▸ **Stored records**:
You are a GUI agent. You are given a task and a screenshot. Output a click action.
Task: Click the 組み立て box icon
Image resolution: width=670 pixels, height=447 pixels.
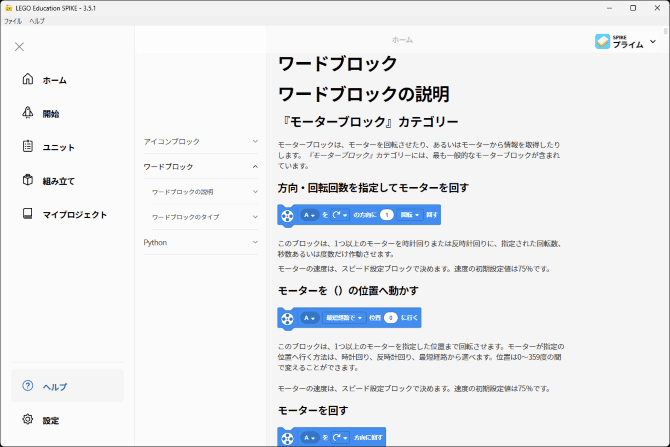click(28, 181)
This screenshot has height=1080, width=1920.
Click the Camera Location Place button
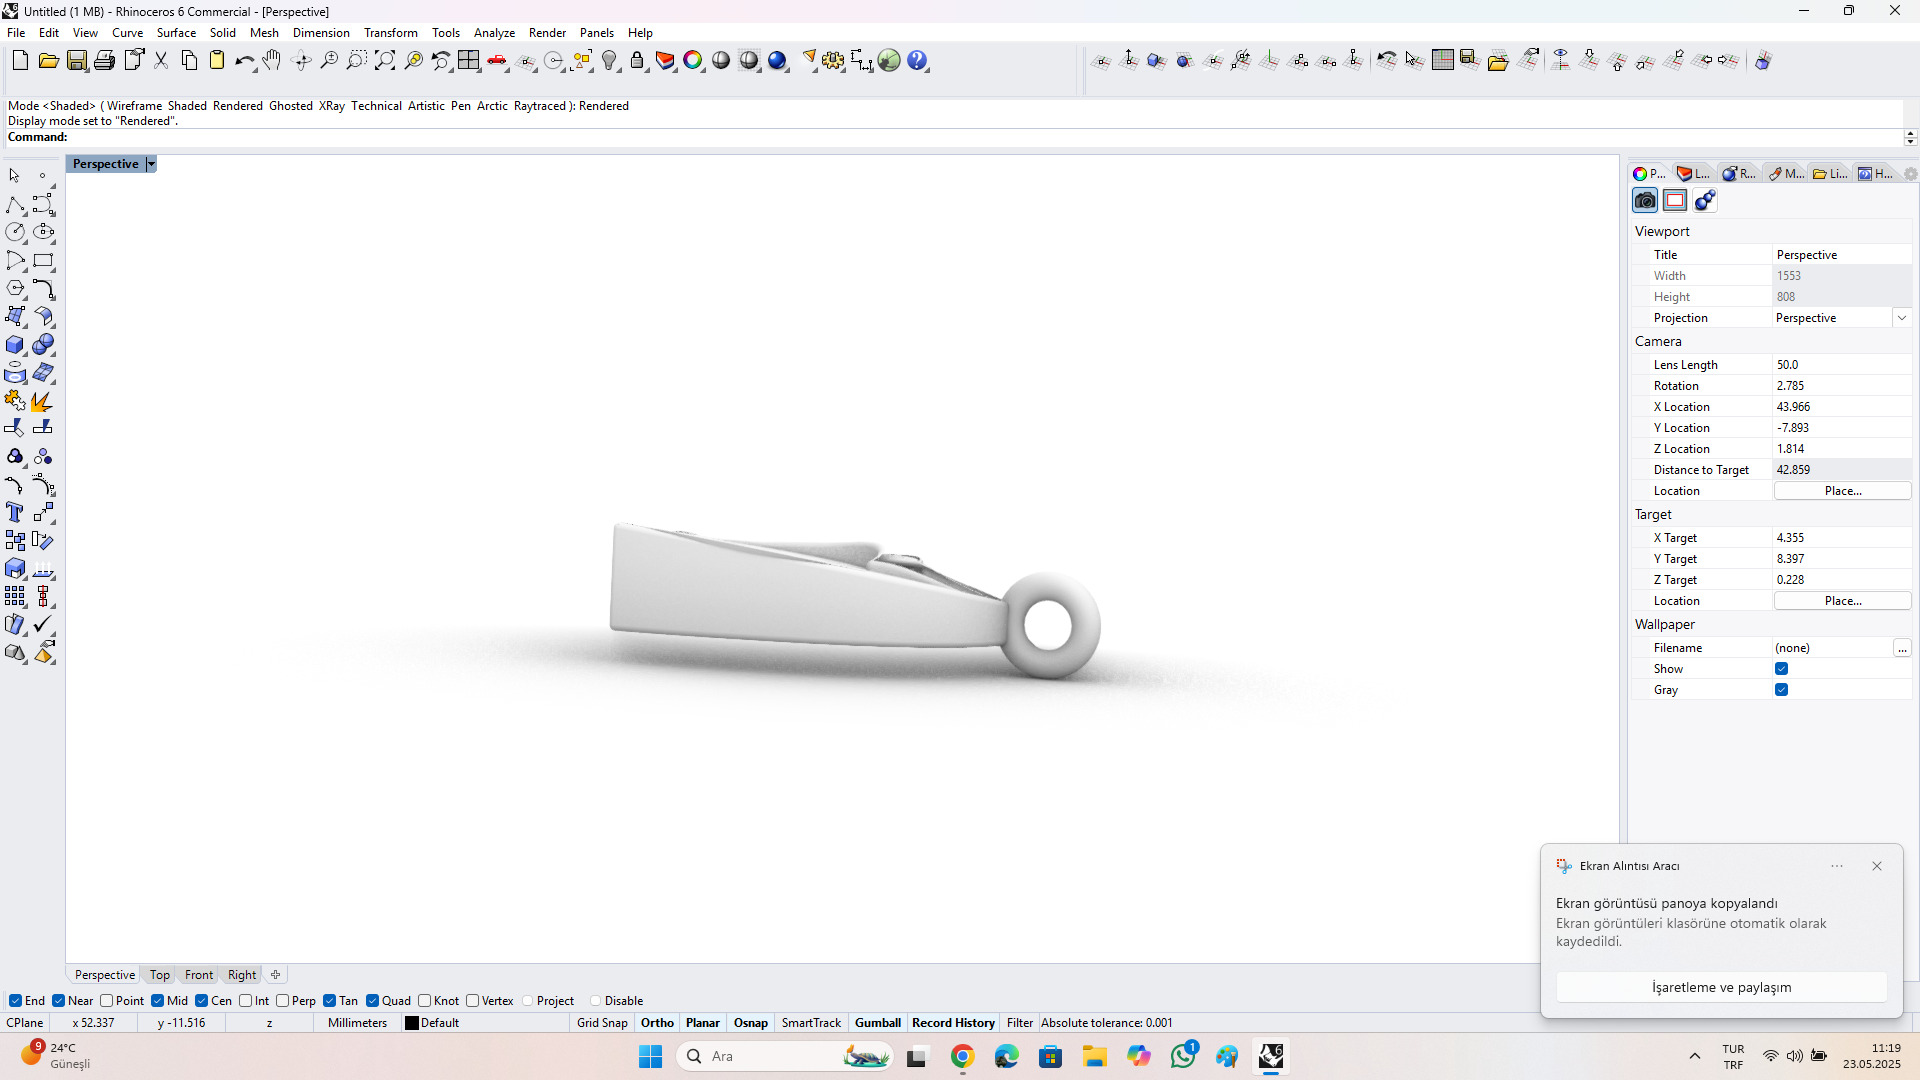pos(1842,491)
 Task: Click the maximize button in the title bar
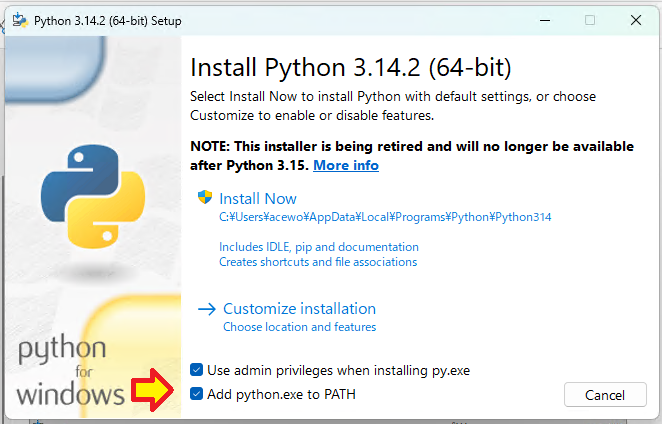pos(590,20)
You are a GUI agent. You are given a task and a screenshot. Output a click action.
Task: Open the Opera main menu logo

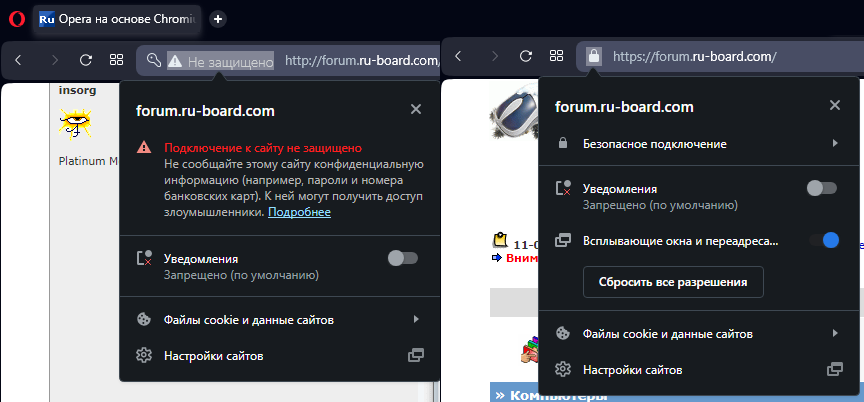(x=15, y=19)
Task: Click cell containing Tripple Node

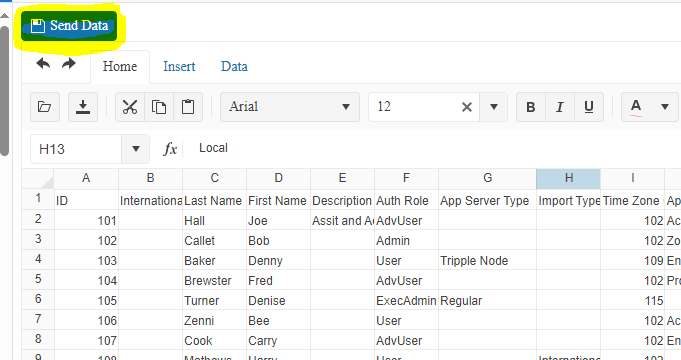Action: (487, 261)
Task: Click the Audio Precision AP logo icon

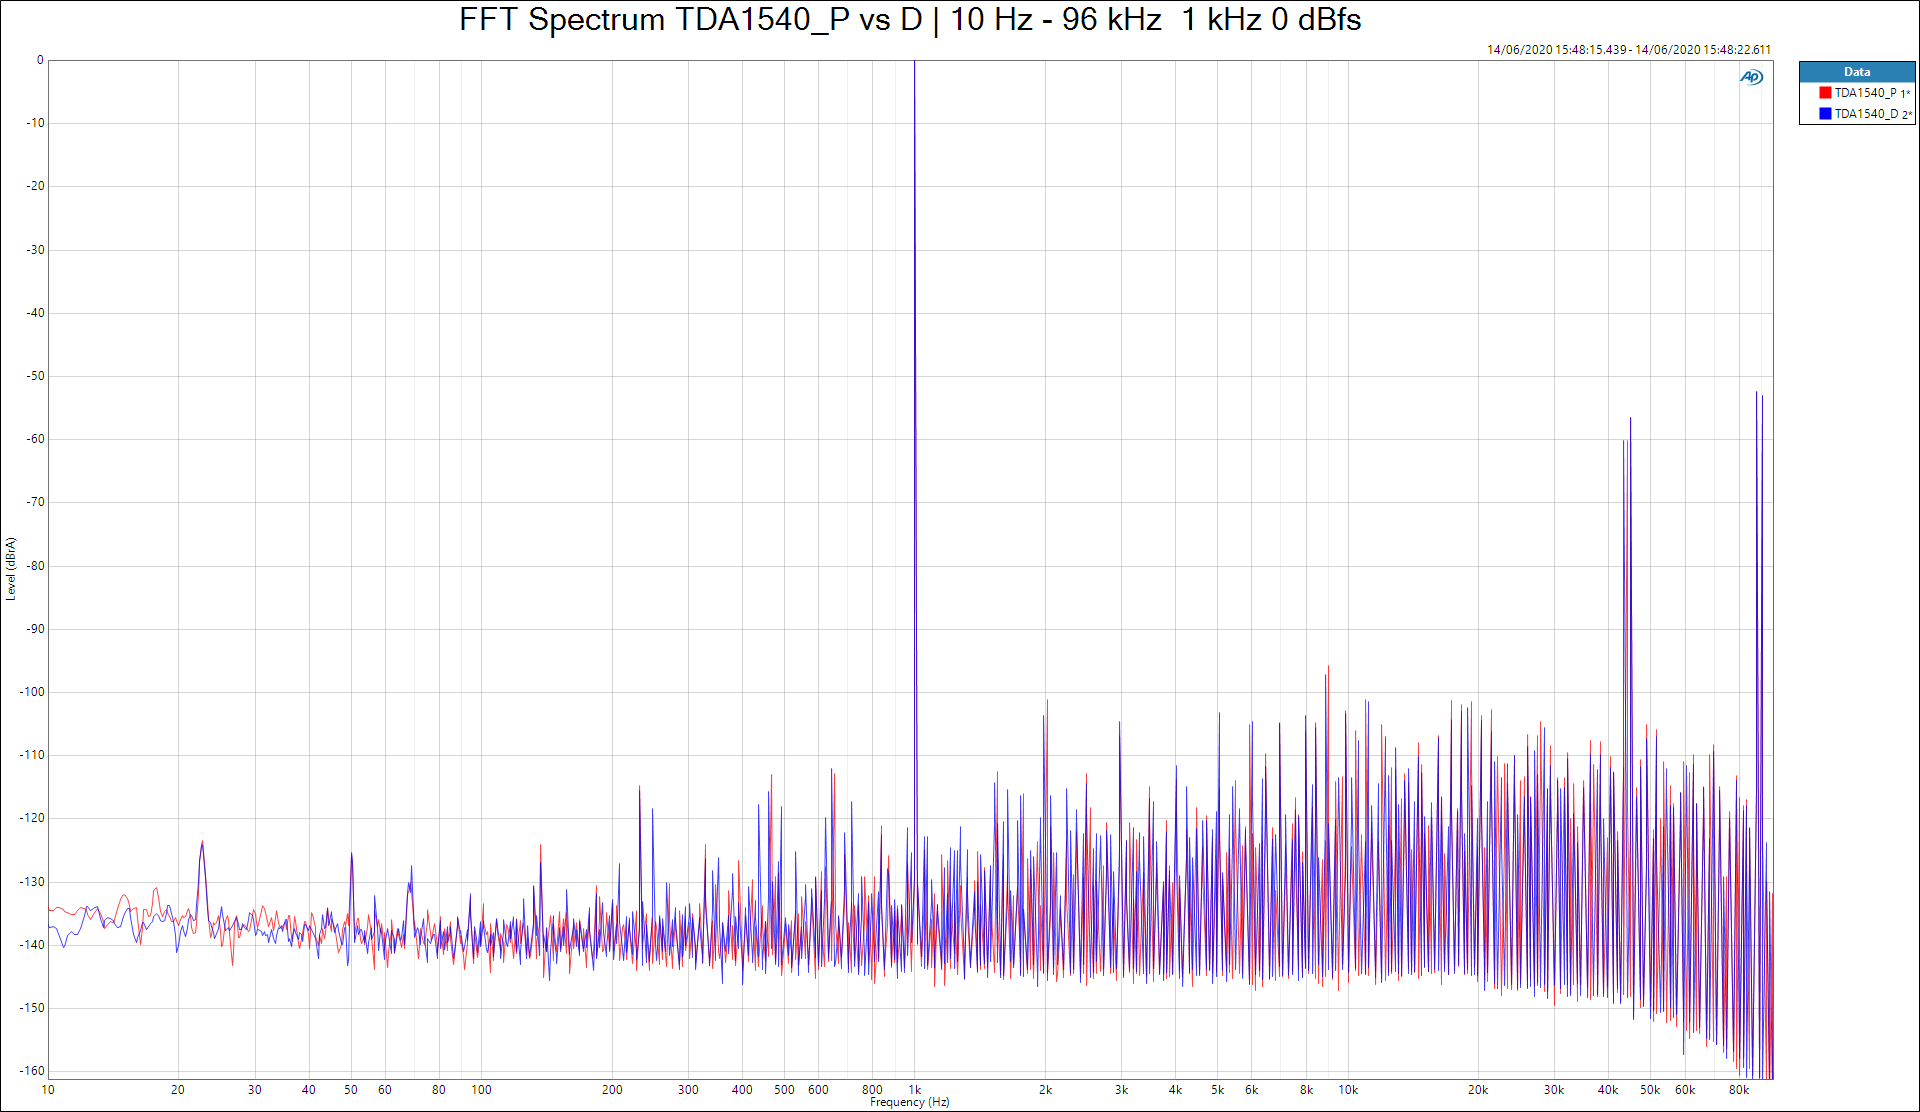Action: point(1751,77)
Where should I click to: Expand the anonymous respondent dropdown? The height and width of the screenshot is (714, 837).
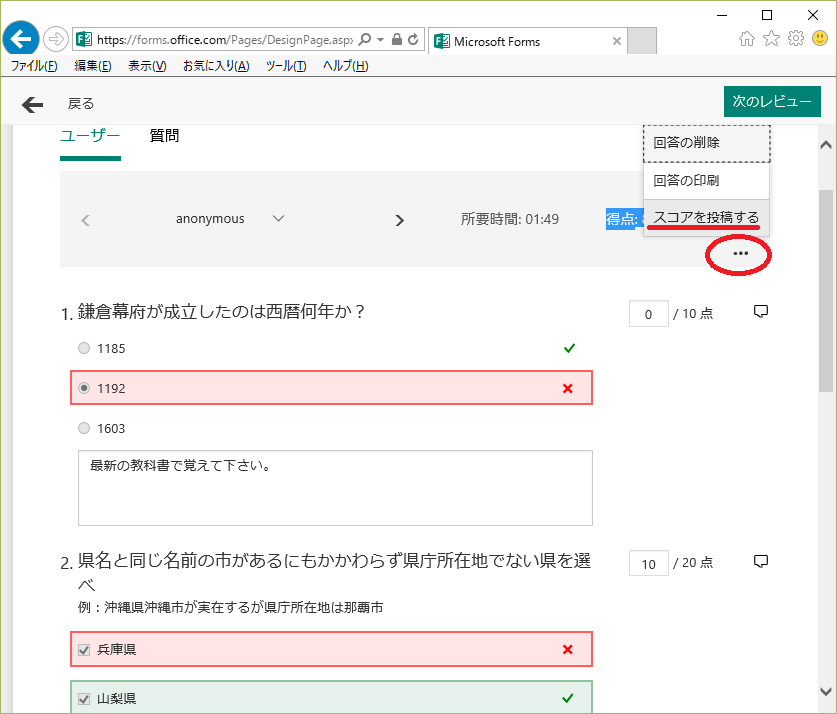tap(279, 219)
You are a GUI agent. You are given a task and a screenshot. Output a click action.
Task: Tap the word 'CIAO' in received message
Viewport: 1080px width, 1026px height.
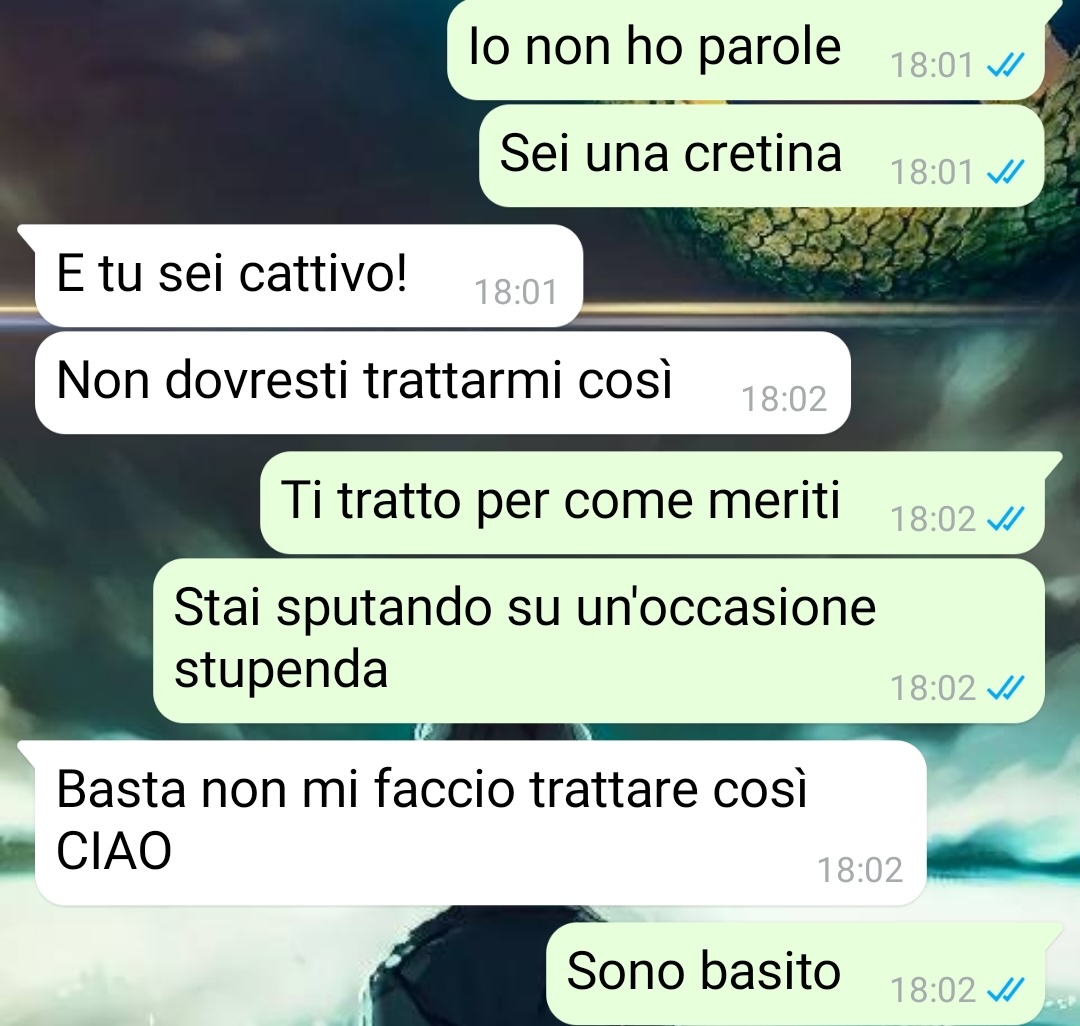[x=114, y=852]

▸ **Goal**:
Starting at the line that contains "Task: Click the maximize" and ending at the end of the data, write those lines out again, requests included, with every coordinate in the answers scaled by 1.3 and rounded to a whole number, halves rounding up. Leave the pictures out.

▸ **Answer to the exercise**:
 Task: Click the maximize button in the title bar
pos(767,26)
You are a GUI agent. You are given a task and a screenshot. Output a click action.
Task: Open the Opera main menu logo

(x=20, y=25)
Task: Click cell containing Tripple Node

Action: (633, 339)
Task: Click the Audio Precision AP logo icon

Action: point(2276,100)
Where should I click to: Expand the anonymous respondent dropdown? The height and width of the screenshot is (714, 837).
tap(363, 285)
You are a GUI agent. You are given a task and a screenshot. Output a click action.
Task: Tap the word 'CIAO' in received message
Viewport: 1080px width, 1026px height.
[x=148, y=1108]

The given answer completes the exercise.